You must know the exit values your pre-execution script exits with that indicate failure.

About this task

Any non-zero exit code in a pre-execution script indicates a failure. For those jobs that are designated as re-runnable on failure, LSF filters on the pre-execution script failure to determine whether the job that failed in the pre-execution script should exclude the host where the pre-execution script failed. That host is no longer a candidate to run the job.

Procedure

  1. Create a pre-execution script that exits with a specific value if it is unsuccessful.
    Example:
    #!/bin/sh
    
    # Usually, when pre_exec failed due to host reason like
    # /tmp is full, we should exit directly to let LSF
    # re-dispatch the job to a different host.
    # For example:
    #     define PREEXEC_RETRY_EXIT_VALUES = 10 in lsb.params
    #     exit 10 when pre_exec  detect that /tmp is full.
    # LSF will re-dispatch this job to a different host under
    # such condition.
    DISC=/tmp
    PARTITION=`df -Ph | grep -w $DISC | awk '{print $6}'`
    FREE=`df -Ph | grep -w $DISC | awk '{print $5}' | awk -F% '{print $1}'`
    
    echo "$FREE"
    if [ "${FREE}" != "" ]
    then
        if [ "${FREE}" -le "2" ] # When there's only 2% available space for
                                 # /tmp on this host, we can let LSF 
                                # re-dispatch the job to a different host 
    
       then
            exit 10
        fi
    fi
    
    # Sometimes, when pre_exec failed due to nfs server being busy,
    # it can succeed if we retry it several times in this script to 
    # affect LSF performance less.
    RETRY=10
    while [ $RETRY -gt 0 ]
    do
        #mount host_name:/export/home/bill /home/bill
        EXIT=`echo $?` 
       if [ $EXIT -eq 0 ]
        then 
         RETRY=0 
     else 
           RETRY=`expr $RETRY - 1`
            if [ $RETRY -eq 0 ]
            then
               exit 99 # We have tried for 9 times.
                       # Something is wrong with nfs server, we need
                       # to fail the job and fix the nfs problem first.
                       # We need to submit the job again after nfs problem
                       # is resolved.
            fi
        fi
    done
  2. In lsb.params, use PREEXEC_EXCLUDE_HOST_EXIT_VALUES to set the exit values that indicate the pre-execution script failed to run.

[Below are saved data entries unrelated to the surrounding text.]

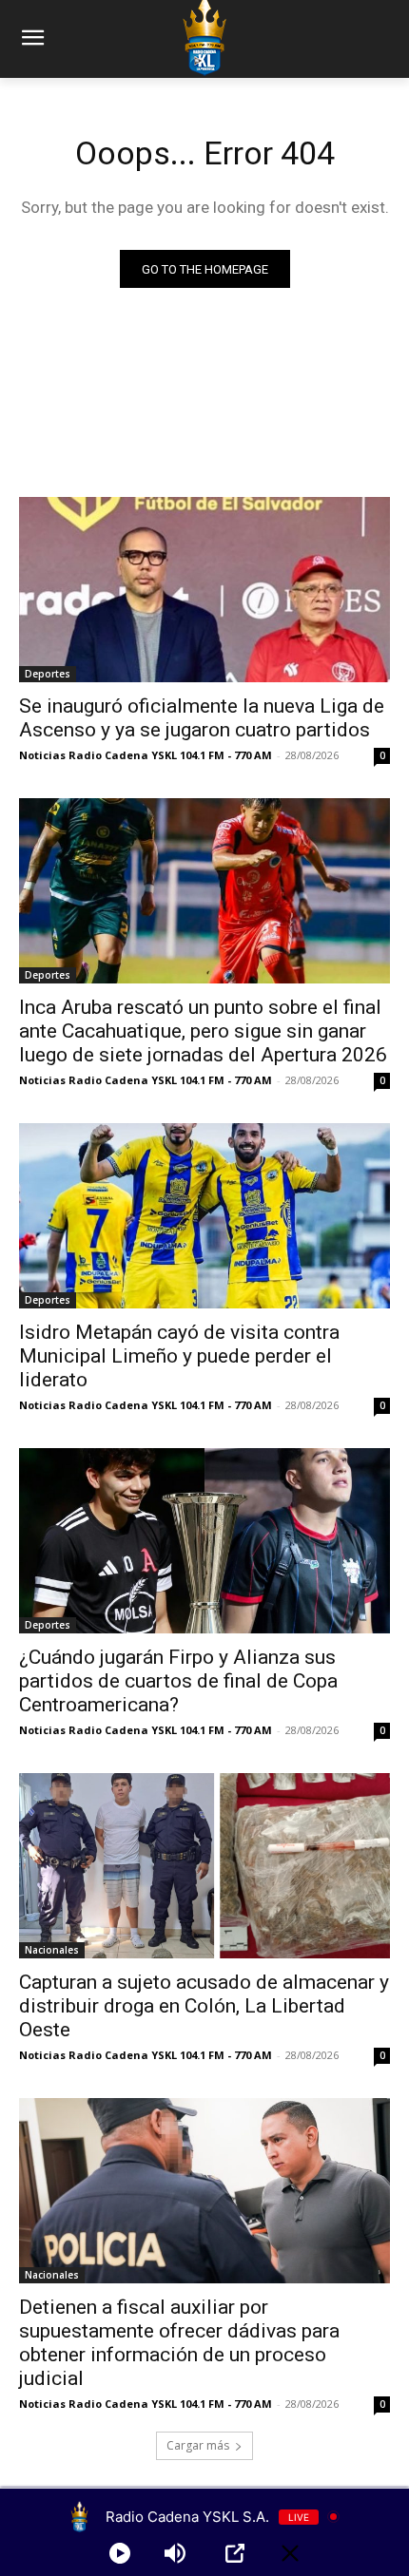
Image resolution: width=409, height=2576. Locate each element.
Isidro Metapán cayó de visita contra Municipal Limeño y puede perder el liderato (179, 1356)
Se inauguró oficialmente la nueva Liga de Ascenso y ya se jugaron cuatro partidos (201, 718)
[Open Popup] (235, 2553)
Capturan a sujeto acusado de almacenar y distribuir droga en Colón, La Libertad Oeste (204, 2006)
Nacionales (52, 1949)
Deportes (47, 673)
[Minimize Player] (290, 2553)
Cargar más (197, 2445)
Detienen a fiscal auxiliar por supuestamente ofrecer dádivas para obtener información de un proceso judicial (179, 2343)
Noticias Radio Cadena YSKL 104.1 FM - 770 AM (145, 755)
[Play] (120, 2553)
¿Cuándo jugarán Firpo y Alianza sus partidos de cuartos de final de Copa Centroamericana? (178, 1681)
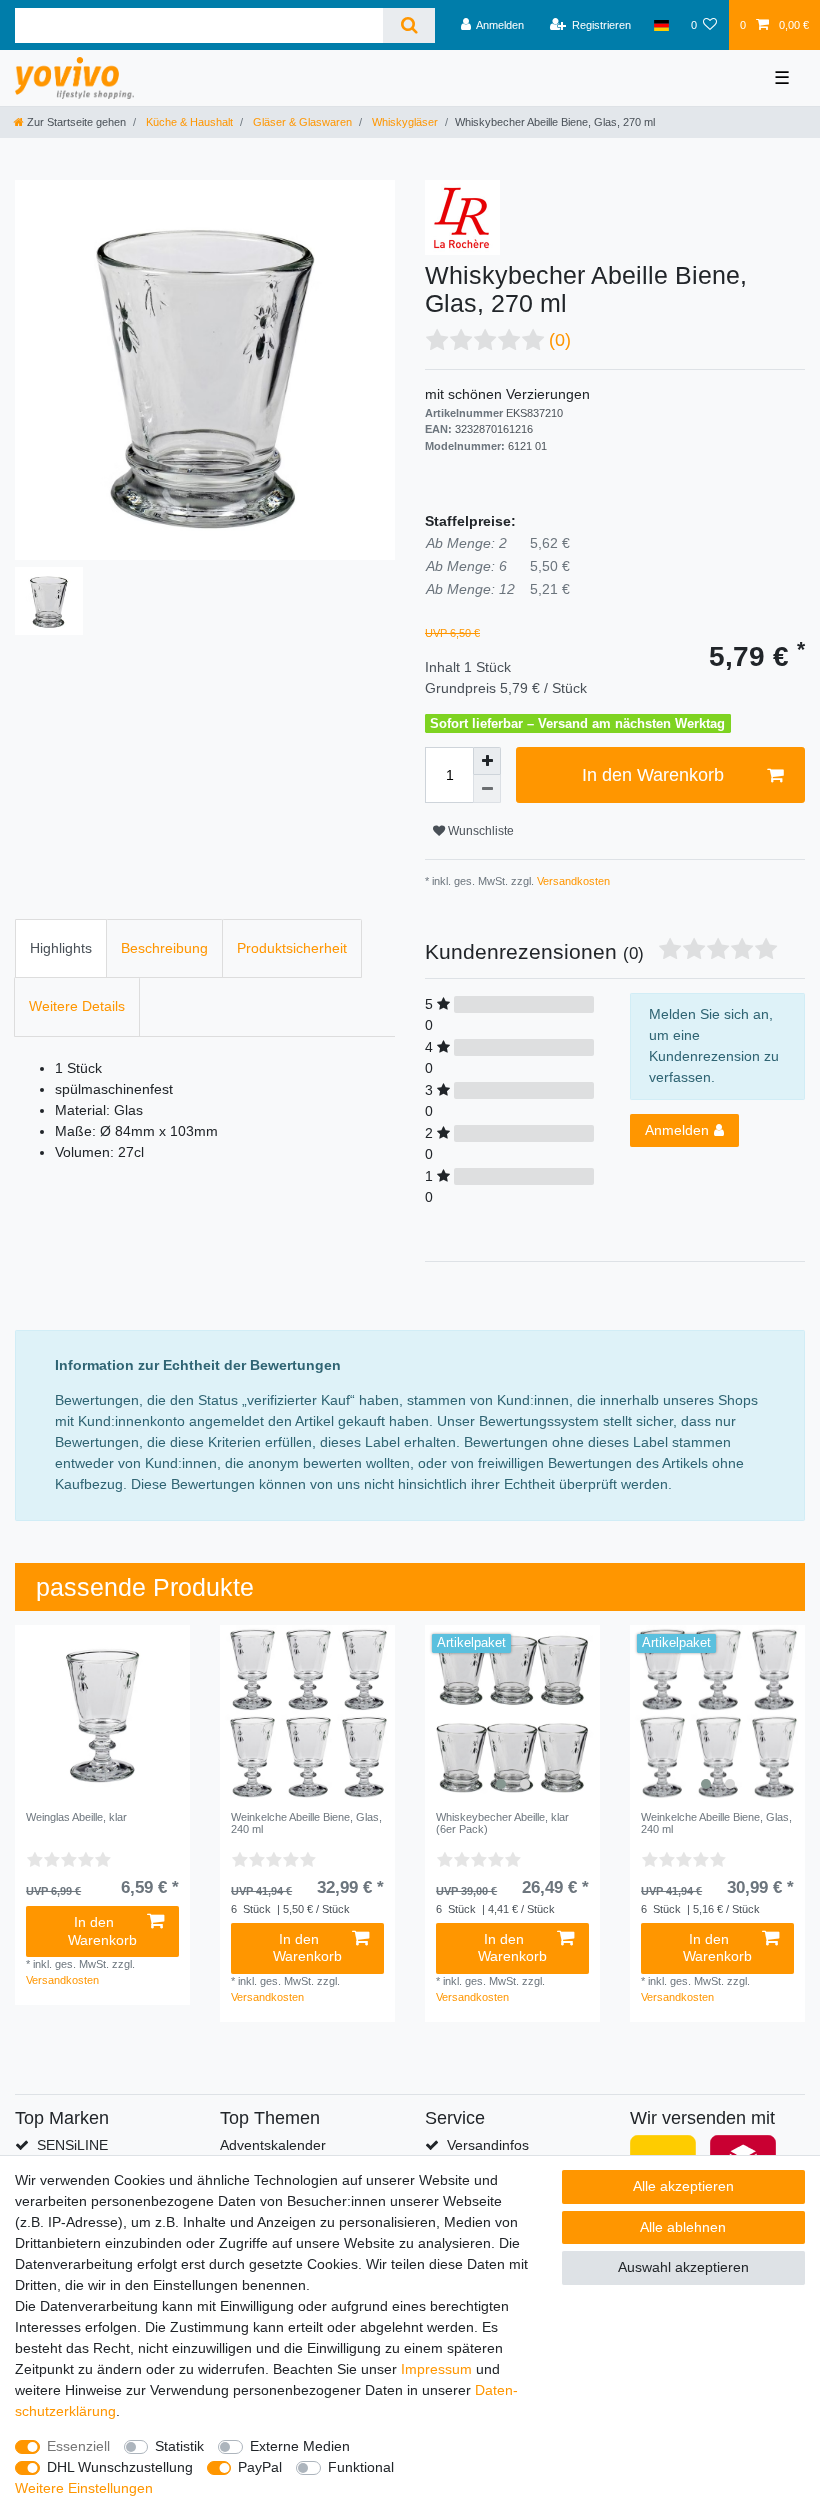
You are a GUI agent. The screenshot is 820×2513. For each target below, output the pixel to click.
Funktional (361, 2467)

    Values from 1-255 are allowed, excepting 99 (reserved value). Separate values with a space.

    For the example script above, set PREEXEC_EXCLUDE_HOST_EXIT_VALUES=10.

  3. (Optional) Define MAX_PREEXEC_RETRY to limit the total number of times LSF retries the pre-execution script on hosts.
  4. Run badmin reconfig.

Results

If a pre-execution script exits with value 10 (according to the example above), LSF adds this host to an exclusion list and attempts to reschedule the job on another host.

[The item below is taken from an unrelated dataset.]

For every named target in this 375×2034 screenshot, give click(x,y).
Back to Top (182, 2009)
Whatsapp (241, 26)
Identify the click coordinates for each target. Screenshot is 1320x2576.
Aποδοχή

Hosts remain in a job's exclusion list for a period of time specified in the LSB_EXCLUDE_HOST_PERIOD parameter in lsf.conf, or until mbatchd restarts.

In the multicluster job lease model, LSB_EXCLUDE_HOST_PERIOD does not apply, so jobs remain in a job's exclusion list until mbatchd restarts.

What to do next

To view a list of hosts on a job's host exclusion list, run bjobs -lp.